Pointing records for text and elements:
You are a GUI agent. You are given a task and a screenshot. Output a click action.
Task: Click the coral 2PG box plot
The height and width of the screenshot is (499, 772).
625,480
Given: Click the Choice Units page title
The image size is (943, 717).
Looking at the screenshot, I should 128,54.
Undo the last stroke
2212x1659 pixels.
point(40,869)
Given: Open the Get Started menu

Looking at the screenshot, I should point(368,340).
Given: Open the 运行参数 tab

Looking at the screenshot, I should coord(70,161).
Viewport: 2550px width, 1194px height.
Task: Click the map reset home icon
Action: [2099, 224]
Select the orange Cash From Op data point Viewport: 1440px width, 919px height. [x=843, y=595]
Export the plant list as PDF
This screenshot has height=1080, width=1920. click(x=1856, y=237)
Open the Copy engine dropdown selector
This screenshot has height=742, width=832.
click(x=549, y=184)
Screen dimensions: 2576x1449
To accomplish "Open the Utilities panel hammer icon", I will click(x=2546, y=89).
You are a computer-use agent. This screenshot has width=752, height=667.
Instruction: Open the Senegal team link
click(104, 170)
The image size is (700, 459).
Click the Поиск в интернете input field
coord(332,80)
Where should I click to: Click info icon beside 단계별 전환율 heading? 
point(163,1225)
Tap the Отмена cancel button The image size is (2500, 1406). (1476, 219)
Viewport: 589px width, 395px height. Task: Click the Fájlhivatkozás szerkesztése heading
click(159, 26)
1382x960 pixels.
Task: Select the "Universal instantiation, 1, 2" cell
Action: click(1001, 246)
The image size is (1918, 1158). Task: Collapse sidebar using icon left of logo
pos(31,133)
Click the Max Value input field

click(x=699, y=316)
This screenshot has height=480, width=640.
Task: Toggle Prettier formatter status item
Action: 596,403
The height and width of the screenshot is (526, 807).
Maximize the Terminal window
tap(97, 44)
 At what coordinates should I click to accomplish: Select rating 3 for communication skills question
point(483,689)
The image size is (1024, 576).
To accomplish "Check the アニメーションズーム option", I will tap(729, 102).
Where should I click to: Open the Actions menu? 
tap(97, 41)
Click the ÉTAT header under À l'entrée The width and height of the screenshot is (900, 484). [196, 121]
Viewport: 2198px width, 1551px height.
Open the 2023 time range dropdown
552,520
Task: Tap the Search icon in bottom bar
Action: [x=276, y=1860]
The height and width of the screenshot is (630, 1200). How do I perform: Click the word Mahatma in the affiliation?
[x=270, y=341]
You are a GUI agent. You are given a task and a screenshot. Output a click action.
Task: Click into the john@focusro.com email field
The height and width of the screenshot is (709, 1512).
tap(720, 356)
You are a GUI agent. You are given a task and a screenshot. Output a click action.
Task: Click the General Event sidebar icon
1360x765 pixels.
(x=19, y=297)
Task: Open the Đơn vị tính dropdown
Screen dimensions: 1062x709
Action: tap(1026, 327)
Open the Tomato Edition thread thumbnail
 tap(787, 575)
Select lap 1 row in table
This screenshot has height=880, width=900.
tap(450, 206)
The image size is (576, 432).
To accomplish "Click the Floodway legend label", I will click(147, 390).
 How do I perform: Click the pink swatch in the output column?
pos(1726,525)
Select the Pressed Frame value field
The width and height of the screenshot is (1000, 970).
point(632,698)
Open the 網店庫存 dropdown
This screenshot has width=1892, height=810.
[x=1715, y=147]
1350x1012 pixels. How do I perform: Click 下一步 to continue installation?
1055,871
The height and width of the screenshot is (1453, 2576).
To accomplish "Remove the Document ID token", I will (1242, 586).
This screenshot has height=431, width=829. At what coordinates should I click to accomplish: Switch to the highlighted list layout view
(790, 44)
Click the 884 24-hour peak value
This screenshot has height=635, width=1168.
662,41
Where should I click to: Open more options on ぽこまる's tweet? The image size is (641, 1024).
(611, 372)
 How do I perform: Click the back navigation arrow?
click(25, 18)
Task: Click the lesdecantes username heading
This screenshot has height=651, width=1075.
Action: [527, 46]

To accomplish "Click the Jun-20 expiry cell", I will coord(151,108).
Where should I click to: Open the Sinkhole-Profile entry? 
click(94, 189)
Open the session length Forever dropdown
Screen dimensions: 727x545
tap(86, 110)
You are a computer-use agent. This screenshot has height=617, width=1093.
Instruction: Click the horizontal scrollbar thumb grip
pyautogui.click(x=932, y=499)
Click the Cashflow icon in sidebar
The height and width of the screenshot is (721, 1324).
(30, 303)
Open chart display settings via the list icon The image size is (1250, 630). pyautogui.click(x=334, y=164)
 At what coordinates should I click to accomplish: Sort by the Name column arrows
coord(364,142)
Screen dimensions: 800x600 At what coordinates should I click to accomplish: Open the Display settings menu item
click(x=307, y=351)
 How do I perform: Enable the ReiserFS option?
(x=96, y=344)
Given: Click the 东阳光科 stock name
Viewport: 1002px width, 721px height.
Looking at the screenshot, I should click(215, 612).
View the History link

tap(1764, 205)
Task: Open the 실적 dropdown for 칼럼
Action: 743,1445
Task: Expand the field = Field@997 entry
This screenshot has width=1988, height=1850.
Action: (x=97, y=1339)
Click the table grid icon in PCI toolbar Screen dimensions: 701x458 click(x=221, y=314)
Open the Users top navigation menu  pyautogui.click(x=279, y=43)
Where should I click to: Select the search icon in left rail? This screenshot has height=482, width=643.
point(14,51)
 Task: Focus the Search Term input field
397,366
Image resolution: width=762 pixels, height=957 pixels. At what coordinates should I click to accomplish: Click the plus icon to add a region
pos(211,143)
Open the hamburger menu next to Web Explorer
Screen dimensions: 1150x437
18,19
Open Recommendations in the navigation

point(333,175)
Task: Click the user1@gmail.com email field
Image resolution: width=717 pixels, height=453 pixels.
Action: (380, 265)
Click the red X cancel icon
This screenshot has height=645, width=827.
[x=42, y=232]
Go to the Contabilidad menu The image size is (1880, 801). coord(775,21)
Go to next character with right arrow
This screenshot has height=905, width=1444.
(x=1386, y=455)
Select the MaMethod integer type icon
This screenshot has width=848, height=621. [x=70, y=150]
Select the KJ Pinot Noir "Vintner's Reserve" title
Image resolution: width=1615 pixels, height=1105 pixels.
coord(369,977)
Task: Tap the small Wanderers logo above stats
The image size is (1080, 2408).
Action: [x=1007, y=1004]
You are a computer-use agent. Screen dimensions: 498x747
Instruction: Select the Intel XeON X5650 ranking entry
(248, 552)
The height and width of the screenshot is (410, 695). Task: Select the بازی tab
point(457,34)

Aim of the task — Output the lines from the line with "Viewport: 589px width, 395px" to the line with "Action: 596,403", both included, as a JSON list of strings with one string per line. Omit blank lines.

Solved exercise —
[
  "Viewport: 589px width, 395px height. Task: Click the Fájlhivatkozás szerkesztése heading",
  "click(159, 26)",
  "1382x960 pixels.",
  "Task: Select the \"Universal instantiation, 1, 2\" cell",
  "Action: click(1001, 246)",
  "The image size is (1918, 1158). Task: Collapse sidebar using icon left of logo",
  "pos(31,133)",
  "Click the Max Value input field",
  "click(x=699, y=316)",
  "This screenshot has height=480, width=640.",
  "Task: Toggle Prettier formatter status item",
  "Action: 596,403"
]